Your smartphone allows you to get almost instantaneous answers to the most obscure questions. It also allows you to waste hours scrolling through Facebook or looking for the latest deals on Amazon.
More powerful computing systems can predict the weather better than any meteorologist or beat human champions in complex board games like chess.
But for several years, economists have asked why all that technical wizardry seems to be having so little impact on the economy. The issue surfaced again recently, when the government reported disappointingly slow growth and continuing stagnation in productivity. The rate of productivity growth from 2011 to 2015 was the slowest since the five-year period ending in 1982.
One place to look at this disconnect is in the doctor’s office. Dr. Peter Sutherland, a family physician in Tennessee, made the shift to computerized patient records from paper in the last few years. There are benefits to using electronic health records, Dr. Sutherland says, but grappling with the software and new reporting requirements has slowed him down. He sees fewer patients, and his income has slipped.

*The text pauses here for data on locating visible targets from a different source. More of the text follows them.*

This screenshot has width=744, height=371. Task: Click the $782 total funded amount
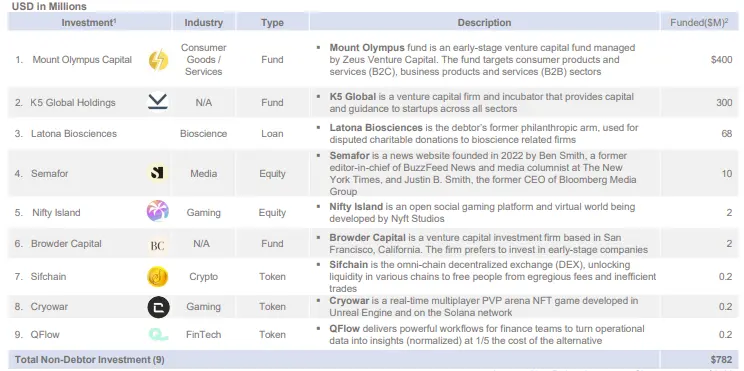[x=721, y=360]

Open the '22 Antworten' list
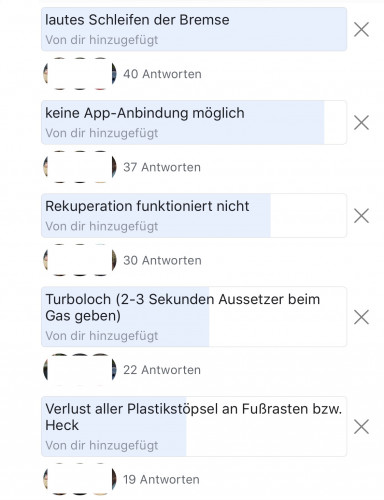162,370
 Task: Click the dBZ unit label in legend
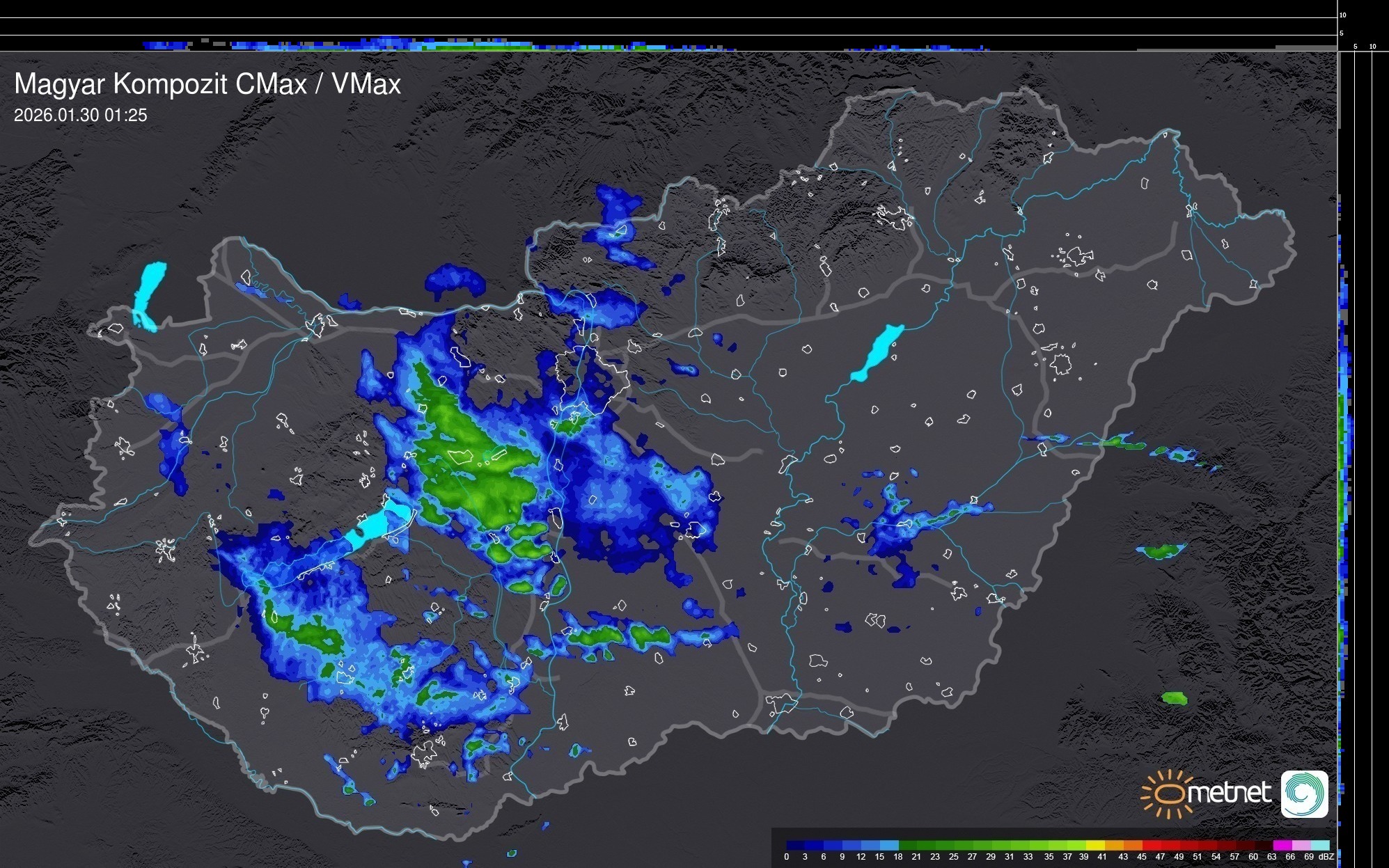click(x=1326, y=857)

“I’m working harder and getting a little less,” he said.
The productivity puzzle has given rise to a number of explanations in recent years — and divided economists into technology pessimists and optimists.
The most prominent pessimist is Robert J. Gordon, an economist at Northwestern University. His latest entry in the debate is his new book,“The Rise and Fall of American Growth.” Mr. Gordon contends that the current crop of digital innovations does not yield the big economic gains of breakthrough inventions of the past, like electricity, cars, planes and antibiotics.